Die über hundertjährige Geschichte des Kinos hat nicht nur innerhalb des Mediums bahnbrechende Entwicklungen durchlaufen - von der handbetriebenen Kurbelkamera bis hin zur digitalen Animation und zur 3D-Projektion - sondern hat im Laufe dieser Zeit auch unsere Wahrnehmung und dadurch uns selbst grundlegend verändert.
Wir erfahren die Welt jenseits unseres eigenen Horizonts über Gespräche und mediale Vermittlung, durch Berichte, Erzählungen und Geschichten, und malen uns diese häufig nach unserer eigenen Vorstellung aus. Mit der Fotografie und dem bewegten Abbild des Films nehmen wir diese jedoch auch in der Anschauung als Realität wahr, und machen auf diese Weise Erfahrungen, die sich von tatsächlich Erlebtem kaum unterscheiden.

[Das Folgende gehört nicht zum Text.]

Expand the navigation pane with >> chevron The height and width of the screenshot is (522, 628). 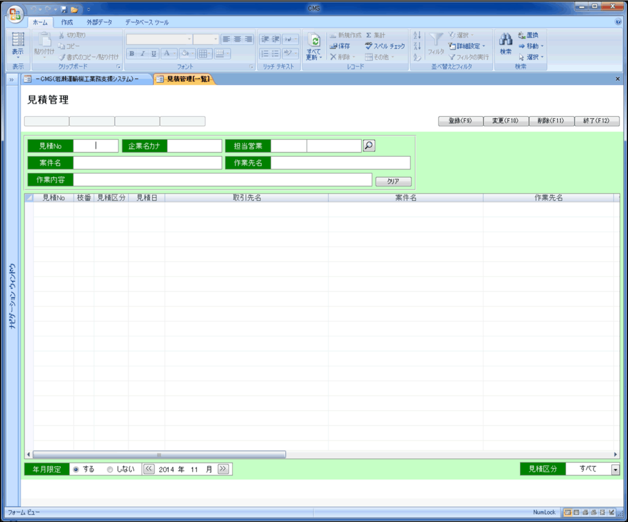click(12, 80)
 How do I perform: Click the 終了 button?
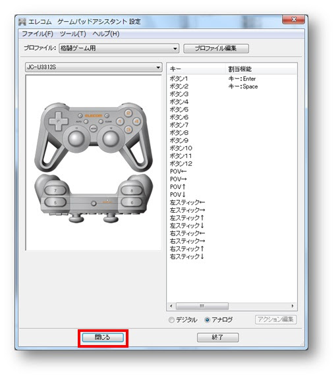click(218, 337)
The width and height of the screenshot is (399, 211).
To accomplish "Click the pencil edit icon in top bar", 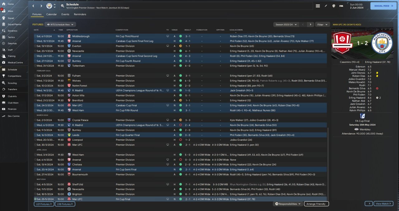I will pos(326,6).
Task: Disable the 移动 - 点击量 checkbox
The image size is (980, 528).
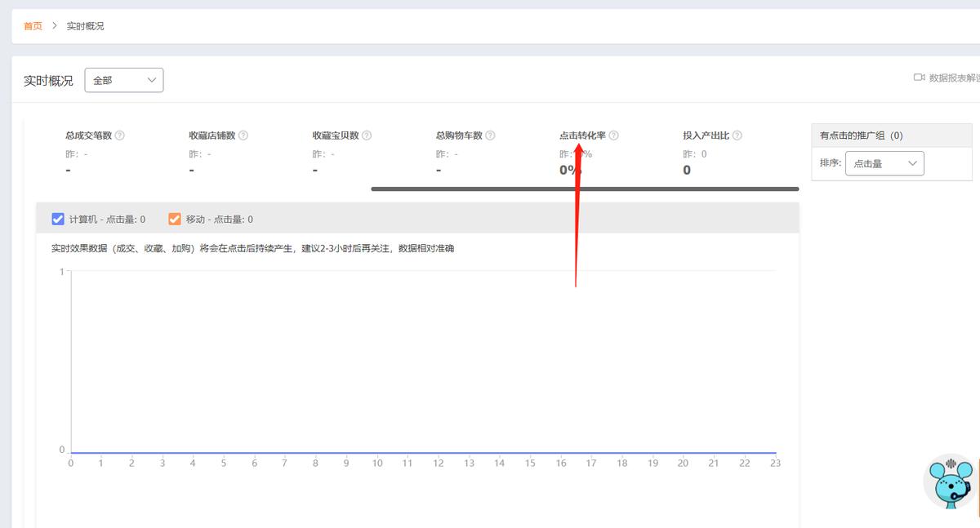Action: [175, 219]
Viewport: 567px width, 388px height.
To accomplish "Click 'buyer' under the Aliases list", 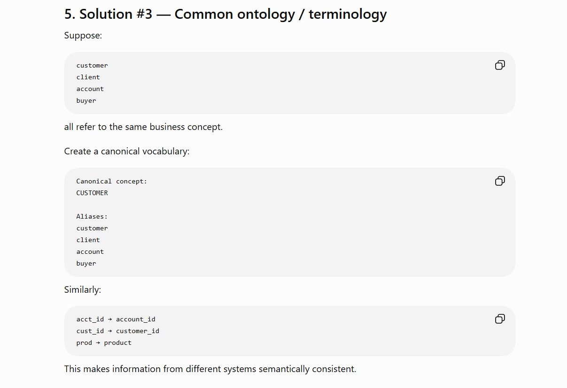I will tap(86, 264).
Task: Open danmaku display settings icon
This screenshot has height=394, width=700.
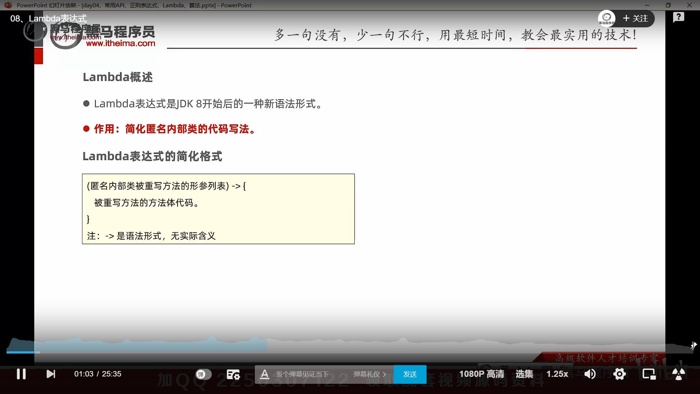Action: click(233, 374)
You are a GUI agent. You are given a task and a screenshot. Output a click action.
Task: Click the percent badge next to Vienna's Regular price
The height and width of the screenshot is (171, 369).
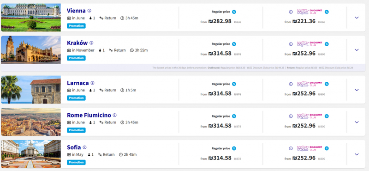point(234,12)
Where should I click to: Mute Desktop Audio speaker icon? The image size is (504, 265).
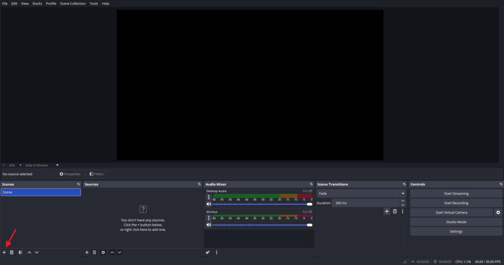point(209,204)
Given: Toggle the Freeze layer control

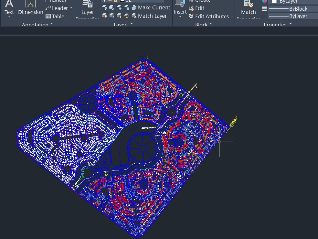Looking at the screenshot, I should [x=120, y=7].
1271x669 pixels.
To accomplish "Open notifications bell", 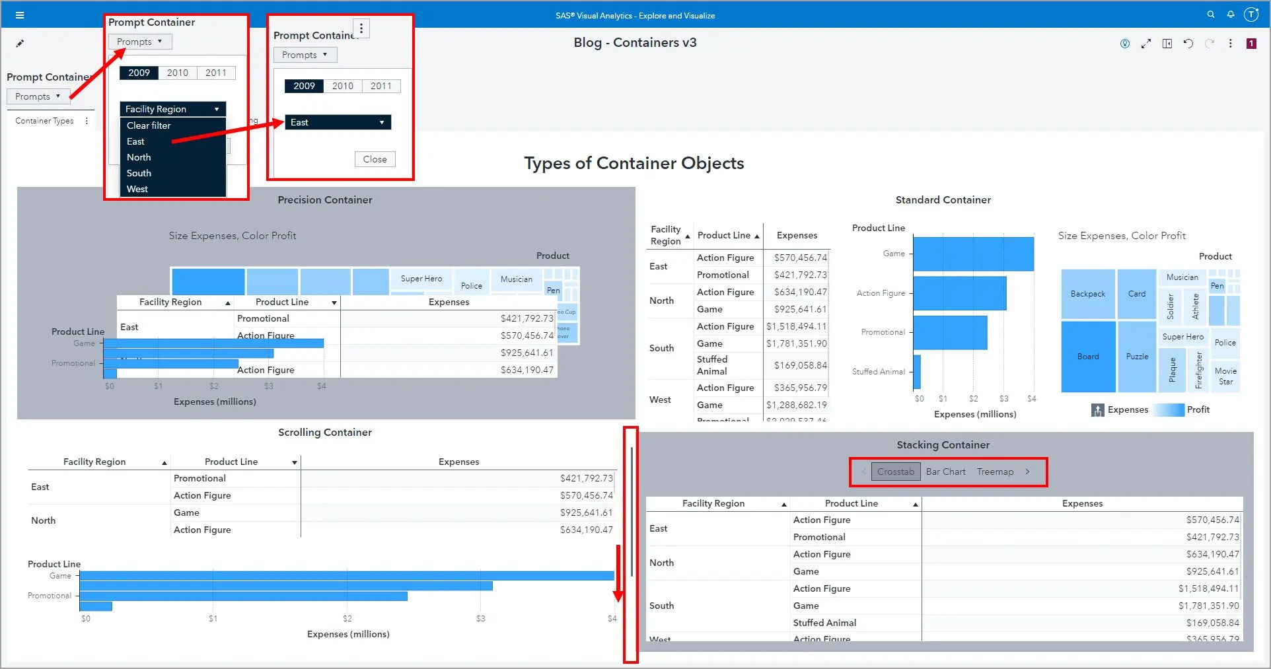I will [x=1230, y=15].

Wir haben eine genaue Vorstellung von New York, San Francisco oder Peking, lange bevor wir diese Orte selbst bereisen; wir wissen um Fantasy-welten und Liebesschmerz, um Geheimagenten, Sissi und Kriminalgeschichten.

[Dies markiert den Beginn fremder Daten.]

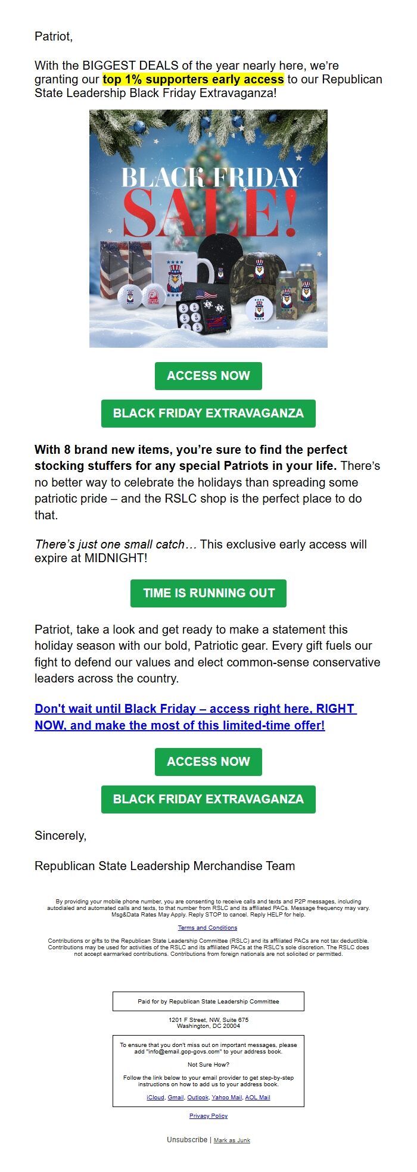Click the 'Not Sure How?' text
The image size is (417, 1172).
coord(209,1064)
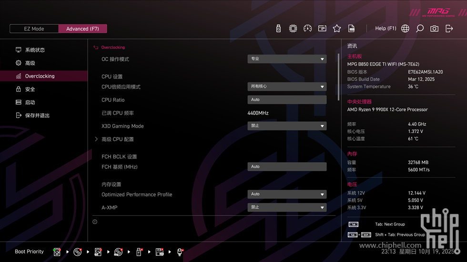The image size is (467, 262).
Task: Open the X3D Gaming Mode dropdown
Action: [287, 126]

Wir haben eine Erinnerung an Geschehnisse, die uns über den Film vermittelt wurden, und die sich nun mit den Erinnerungen unserer eigenen Erfahrungen vermischen. »KINO und der kinematografische Blick« dokumentiert dieses Phänomen einer verschwimmenden Realität mit künstlerischen Arbeiten in den unterschiedlichsten Medien.

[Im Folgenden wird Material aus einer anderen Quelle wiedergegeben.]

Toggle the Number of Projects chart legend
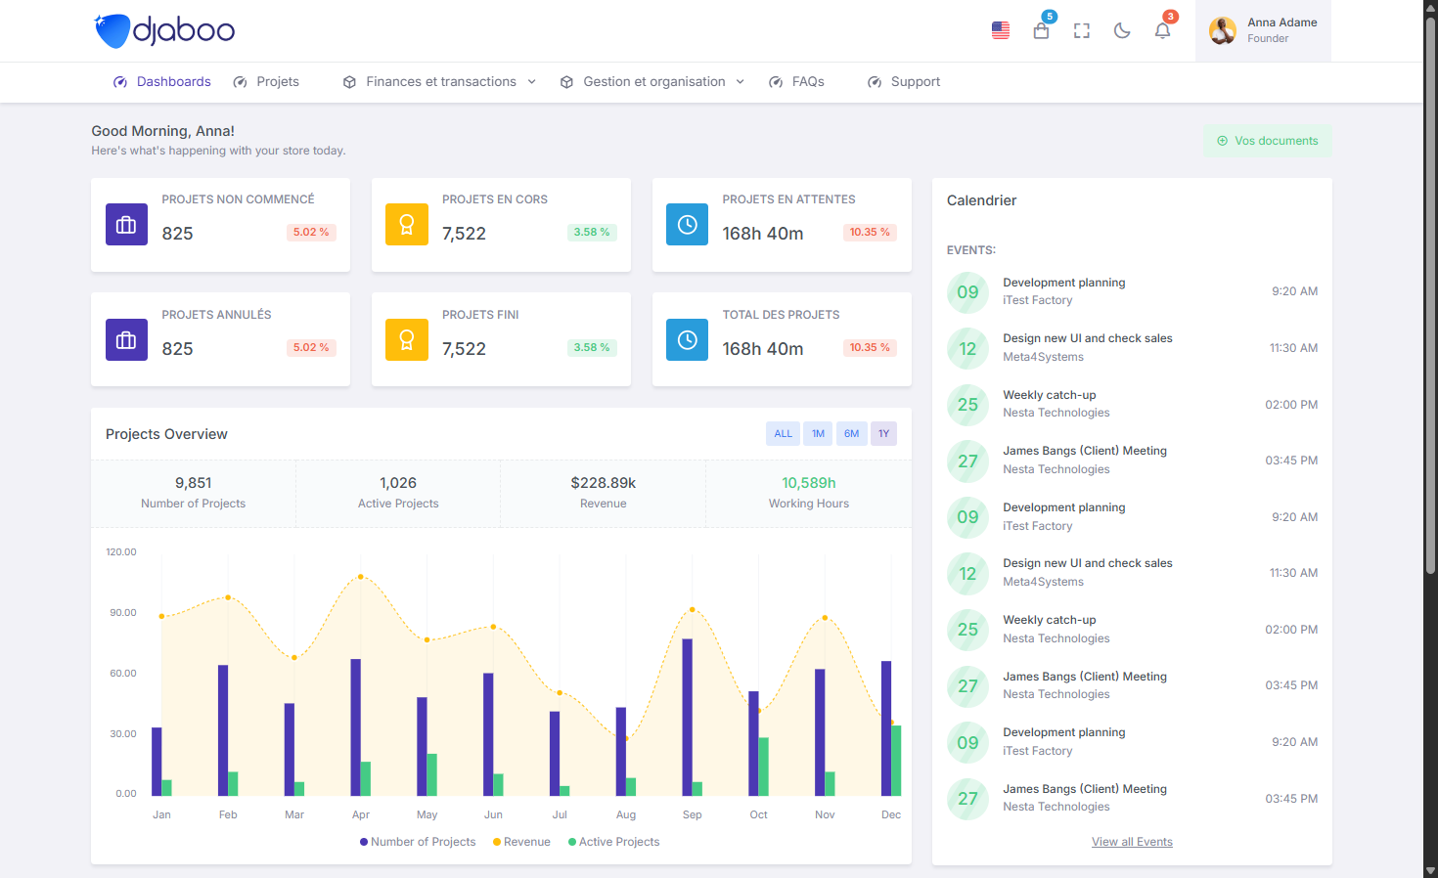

Ganz am Anfang der Ausstellung steht Jason Silvas Kurzfilm The Immersive Power of Cinema, der in einem sehr unterhaltsamen, philosophischen Bogen die Faszination und Kraft des Kinos beschreibt: Geschichten werden auf den Punkt gebracht, sie werden präzise und eindrucksvoll erzählt und bleiben so in Erinnerung. Jana Müllers Installation Leichter Krimi seziert und präpariert die imaginäre Geschichte eines Tatorts - wie wir ihn aus vielen Filmen kennen - und Friedemann Hahn präsentiert in seinen Bildern eine malerische Sicht auf ikonische Bilder aus Kinoszenen. In Martina Sauters Fotoarbeiten überlagern sich Filmbilder und tatsächliche Fotografien, und John Stezaker montiert stimmungsvolle Landschaftspostkarten auf Filmstills und gibt dadurch ihrer Emotionalität eine neue Richtung. Emanuel Mathias untersucht in Nebahats Schwestern im Istanbul von heute die Langzeiteffekte einer fiktiven Figur aus Filmen der sechziger Jahre und John Sealeys They call me ... don't call me beschreibt Nachwirkungen der ersten schwarzen Helden aus den sogenannten blaxploitation Filmen. Ming Wong wiederum stellt sich selbst in das Zentrum der Betrachtung, indem er Szenen aus Rainer Werner Fassbinders Angst essen Seele auf nachstellt und sich selbst als Brigitte Mira oder als El Hedi Ben Salem inszeniert. Georg Parthen porträtiert in seinen Fotografien Multiplex-Kinopaläste als die Orte visuellen Erlebens, und Clemens von Wedemeyer spielt in Occupation mit den kinematografischen Konventionen und macht die Bedeutung von Licht- und Soundeffekten für die Spannungsabfolge deutlich. Romeo Grünfelder zeigt in desi're - The Goldstein reels ein vermeintlich aus dem Nachlass des Regisseurs Jack Goldstein stammendes Filmfragment, und auch Omer Fast führt mit der Videoinstallation Take a Deep Breath die Erwartungen an eine lineare filmische Erzählung ad absurdum.